Saturday, March 20, 2010

Quilt binding tutorial Part 2

Now that you have your binding all sewn to your quilt, we can move this to the living room, waiting room, or just anywhere you have to sit for a while becaue this part is sewn by hand.

Yes I know if you could do it on the machine it would be so much faster. But this really will Look better and seem more "professional" and not sloppy or "slacker-ish"


Something I have found that Really helps are these, Kiddie snap hair barrettes. (yes this tidbit came from my sister as well) they hold everything in place. if you dont ahve daughters that have grown out of using them like I have, then you can get them at Joannes or even hobby lobby if you are lucky enough to have one close. if you dont have one close you can check walmart if anything you can get actual barrettes, it may cost a bit more but when you figure a drive to get to the other stores that extra buck goes into your gas tank or into the barrettes right?


So what we are going to do is fold your binding over to the back side and clip it with your barrette. Do this right along the side.
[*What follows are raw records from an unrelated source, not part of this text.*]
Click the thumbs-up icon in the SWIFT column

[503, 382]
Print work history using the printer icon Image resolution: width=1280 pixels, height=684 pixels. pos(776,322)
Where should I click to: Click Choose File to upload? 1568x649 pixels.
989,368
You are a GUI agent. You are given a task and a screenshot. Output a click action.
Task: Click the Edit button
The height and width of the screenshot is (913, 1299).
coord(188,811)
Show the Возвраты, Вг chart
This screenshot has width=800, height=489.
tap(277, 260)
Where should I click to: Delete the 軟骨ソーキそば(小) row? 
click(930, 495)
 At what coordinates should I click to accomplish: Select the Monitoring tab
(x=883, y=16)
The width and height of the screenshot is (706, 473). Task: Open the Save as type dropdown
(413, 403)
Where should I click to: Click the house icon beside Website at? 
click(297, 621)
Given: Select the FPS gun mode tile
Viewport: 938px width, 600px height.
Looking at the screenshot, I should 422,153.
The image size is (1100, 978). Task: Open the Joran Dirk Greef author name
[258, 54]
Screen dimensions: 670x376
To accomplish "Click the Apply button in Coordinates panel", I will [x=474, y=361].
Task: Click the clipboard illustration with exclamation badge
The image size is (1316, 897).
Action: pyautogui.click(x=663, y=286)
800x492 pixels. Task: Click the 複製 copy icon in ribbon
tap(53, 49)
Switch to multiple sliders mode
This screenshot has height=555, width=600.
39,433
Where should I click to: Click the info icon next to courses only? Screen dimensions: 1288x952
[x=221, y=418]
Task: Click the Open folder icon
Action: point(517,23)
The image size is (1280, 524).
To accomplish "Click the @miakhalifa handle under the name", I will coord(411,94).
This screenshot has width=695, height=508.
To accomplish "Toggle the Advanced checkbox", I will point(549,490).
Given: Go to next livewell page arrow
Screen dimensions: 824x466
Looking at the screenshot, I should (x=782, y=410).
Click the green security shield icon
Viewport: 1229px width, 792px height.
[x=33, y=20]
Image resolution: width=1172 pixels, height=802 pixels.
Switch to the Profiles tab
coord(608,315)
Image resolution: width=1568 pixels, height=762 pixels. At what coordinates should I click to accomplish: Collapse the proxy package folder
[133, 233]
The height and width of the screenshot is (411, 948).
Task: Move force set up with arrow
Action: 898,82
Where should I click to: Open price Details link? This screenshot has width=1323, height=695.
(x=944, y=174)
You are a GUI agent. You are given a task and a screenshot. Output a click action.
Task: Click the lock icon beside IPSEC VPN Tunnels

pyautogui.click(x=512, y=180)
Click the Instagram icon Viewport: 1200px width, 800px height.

Now we are going to do a "blind hem stitch" (thank you Suzie for teaching me this!) I used to do a whip stitch and it looked just awful! and took forever!

Blind hem stitch goes like this....

start off by catching both the quilt and the binding.


"skip over" some of the material by running your needle THROUGH the fold in the binding so the thread is inside. about 1/4 inch. Where you needle comes out, make a tiny stitch just like your first one where you catch the quilt and the binding.


You may find it easier to have your thread run through your quilt instead of your binding.

This is fine as well, but a word of caution! if you go THROUGH to the other side it will show on the FRONT! so be very careful NOT to do it this way!



Now at a corner, that pain in the but corner miter I made you do? Here is where it pays off!

you can see the corner is going to want to "fold" into a corner.


Tack it down with those tiny stitches.
Continue with your blind hem stitch around

When you are done, or you need to get a new peice of thread, make several small stitches to "lock" it then bury your thread inside the quilt. See how far my needle point is to the center?


See now its all done. Part 2 only took me 2 1/2 hours of steady sewing Didn't this go faster than you thought?

Now that its done that's a UFO done, you know how to do it too, and Project Linus gets another blanket. I was just told today our local hospital is accepting Project Linus blankets as well! so my blanket will go to someone that lives right here in my community!

2 comments:

Anonymous said...

Krista, you are an EXCELLENT online teacher! Where were you when I was trying to make diapers!?? I have all these sewing projects in my mind, but I currently have two problems:
1- No time
2- Both serger and sewing machines are down.

Erin

Krista said...

Thank you Erin!

I wish i had a surger, but i do have the next best thing, My cheapo $125 machine from walmart has an overcast stitch, that works much like a surger. best hundred bucks i have ever spent!